◆ **ABOUT THIS TASK**
Whenever a line of the entries below holds the string "layer", copy that line and return it.

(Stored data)

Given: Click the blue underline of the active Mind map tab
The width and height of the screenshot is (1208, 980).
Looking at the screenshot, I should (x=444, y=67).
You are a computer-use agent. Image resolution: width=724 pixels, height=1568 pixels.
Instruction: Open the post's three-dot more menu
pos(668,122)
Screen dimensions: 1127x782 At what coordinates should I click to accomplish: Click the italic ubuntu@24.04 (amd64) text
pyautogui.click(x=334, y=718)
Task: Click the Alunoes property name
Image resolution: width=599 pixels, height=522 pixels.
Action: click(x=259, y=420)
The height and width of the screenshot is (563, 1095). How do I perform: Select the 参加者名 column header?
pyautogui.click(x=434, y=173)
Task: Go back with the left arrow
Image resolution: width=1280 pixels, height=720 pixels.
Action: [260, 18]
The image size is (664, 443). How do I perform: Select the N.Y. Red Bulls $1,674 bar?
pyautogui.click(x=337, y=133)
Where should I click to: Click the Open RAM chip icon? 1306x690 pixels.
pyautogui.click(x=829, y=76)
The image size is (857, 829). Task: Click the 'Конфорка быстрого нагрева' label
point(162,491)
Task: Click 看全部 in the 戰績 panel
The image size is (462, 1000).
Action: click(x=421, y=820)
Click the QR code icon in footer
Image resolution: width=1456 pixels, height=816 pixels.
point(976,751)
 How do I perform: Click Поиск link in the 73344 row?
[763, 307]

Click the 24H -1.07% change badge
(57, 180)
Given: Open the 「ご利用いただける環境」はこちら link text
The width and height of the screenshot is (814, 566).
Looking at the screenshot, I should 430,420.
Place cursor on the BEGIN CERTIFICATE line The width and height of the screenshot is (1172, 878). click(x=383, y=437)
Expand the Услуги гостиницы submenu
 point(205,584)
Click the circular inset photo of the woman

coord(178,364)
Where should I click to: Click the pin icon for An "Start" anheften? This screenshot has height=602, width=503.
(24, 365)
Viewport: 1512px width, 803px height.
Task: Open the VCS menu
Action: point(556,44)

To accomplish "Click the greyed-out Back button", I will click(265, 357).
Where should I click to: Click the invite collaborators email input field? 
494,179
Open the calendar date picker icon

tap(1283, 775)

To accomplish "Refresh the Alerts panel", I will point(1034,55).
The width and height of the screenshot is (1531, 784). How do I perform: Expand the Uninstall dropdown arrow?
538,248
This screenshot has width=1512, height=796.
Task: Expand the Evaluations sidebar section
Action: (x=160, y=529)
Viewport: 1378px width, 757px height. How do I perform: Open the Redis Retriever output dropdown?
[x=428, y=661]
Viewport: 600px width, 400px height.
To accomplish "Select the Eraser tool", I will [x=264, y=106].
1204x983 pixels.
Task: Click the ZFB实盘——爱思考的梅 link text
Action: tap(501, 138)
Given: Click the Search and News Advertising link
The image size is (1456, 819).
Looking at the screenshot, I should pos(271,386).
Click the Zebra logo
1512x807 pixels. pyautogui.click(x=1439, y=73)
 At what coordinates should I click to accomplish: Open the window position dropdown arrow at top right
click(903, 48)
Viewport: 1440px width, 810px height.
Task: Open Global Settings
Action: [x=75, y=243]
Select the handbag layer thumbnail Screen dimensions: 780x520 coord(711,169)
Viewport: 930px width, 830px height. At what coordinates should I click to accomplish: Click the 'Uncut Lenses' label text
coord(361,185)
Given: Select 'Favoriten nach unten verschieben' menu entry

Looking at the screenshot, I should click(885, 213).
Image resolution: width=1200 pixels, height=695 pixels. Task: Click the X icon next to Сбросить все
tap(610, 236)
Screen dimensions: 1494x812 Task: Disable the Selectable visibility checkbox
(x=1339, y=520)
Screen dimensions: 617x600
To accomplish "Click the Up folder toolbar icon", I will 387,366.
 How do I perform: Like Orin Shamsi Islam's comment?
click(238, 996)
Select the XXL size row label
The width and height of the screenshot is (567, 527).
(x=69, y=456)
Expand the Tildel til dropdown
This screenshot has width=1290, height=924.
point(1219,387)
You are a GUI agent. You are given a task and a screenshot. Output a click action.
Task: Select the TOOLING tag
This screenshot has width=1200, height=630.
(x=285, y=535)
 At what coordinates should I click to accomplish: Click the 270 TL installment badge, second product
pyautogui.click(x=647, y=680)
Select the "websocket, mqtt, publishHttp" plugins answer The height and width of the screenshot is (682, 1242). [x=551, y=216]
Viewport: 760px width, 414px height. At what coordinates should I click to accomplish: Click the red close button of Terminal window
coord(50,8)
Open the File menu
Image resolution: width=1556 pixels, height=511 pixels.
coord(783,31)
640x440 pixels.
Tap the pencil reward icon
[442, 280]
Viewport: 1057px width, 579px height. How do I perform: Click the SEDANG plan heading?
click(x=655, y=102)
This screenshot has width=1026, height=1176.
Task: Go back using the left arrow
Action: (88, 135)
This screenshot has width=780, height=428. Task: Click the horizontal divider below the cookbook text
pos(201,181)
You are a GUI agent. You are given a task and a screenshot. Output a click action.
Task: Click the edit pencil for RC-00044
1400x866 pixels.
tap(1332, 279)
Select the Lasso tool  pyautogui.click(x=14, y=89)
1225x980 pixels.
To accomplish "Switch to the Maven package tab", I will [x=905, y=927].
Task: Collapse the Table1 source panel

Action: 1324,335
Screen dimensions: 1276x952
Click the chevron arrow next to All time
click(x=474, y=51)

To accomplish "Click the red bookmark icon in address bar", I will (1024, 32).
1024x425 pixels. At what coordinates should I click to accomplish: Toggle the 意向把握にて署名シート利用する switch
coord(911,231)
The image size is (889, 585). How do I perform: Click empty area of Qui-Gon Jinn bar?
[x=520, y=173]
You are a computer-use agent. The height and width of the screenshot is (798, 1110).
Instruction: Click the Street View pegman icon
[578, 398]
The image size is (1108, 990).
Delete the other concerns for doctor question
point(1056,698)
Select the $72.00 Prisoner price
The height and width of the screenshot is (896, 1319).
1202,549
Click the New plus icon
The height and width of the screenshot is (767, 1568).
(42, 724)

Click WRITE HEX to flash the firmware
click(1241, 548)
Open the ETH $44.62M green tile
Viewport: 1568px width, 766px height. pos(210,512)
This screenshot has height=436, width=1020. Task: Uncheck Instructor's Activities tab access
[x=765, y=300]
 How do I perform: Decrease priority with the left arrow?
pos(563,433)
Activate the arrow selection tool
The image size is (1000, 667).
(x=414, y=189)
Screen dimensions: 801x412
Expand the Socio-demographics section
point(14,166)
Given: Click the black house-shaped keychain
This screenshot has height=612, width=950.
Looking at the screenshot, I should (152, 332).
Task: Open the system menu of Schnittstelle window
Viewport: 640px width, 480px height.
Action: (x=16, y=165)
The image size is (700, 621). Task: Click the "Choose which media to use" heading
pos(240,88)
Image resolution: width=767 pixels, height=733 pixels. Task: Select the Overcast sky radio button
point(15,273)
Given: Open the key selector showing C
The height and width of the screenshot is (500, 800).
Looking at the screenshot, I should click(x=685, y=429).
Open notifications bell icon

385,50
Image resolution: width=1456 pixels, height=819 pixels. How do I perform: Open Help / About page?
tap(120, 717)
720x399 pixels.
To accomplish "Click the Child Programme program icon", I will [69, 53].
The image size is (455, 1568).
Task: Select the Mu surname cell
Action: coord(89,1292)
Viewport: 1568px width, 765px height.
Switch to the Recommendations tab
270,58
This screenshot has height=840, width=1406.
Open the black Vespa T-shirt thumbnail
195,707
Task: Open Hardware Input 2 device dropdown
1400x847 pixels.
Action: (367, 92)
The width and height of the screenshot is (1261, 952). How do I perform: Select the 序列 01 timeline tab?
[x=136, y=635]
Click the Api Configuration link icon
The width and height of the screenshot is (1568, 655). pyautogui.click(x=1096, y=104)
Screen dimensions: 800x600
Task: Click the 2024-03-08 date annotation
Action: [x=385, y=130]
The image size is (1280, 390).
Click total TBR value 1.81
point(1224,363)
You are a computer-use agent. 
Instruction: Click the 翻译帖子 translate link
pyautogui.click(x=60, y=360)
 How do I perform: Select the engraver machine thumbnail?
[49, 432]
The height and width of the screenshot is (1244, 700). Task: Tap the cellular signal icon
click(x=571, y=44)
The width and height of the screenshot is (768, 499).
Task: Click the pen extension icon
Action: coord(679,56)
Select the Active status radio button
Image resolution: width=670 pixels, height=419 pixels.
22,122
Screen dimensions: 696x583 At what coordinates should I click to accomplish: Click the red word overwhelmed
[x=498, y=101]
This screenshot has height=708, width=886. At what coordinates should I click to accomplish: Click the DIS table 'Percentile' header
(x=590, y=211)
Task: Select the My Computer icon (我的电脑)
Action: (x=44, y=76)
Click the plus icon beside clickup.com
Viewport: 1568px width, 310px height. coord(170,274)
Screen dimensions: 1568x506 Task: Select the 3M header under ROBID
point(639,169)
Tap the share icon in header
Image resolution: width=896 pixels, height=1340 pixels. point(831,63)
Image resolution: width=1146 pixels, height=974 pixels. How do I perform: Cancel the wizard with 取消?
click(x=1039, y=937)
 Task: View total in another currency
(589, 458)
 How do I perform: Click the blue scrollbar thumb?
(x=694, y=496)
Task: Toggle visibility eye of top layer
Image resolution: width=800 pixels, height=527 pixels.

◆ **ANSWER BOX**
Select the handbag layer thumbnail Screen dimensions: 780x520 coord(711,169)
Task: Toggle visibility eye of top layer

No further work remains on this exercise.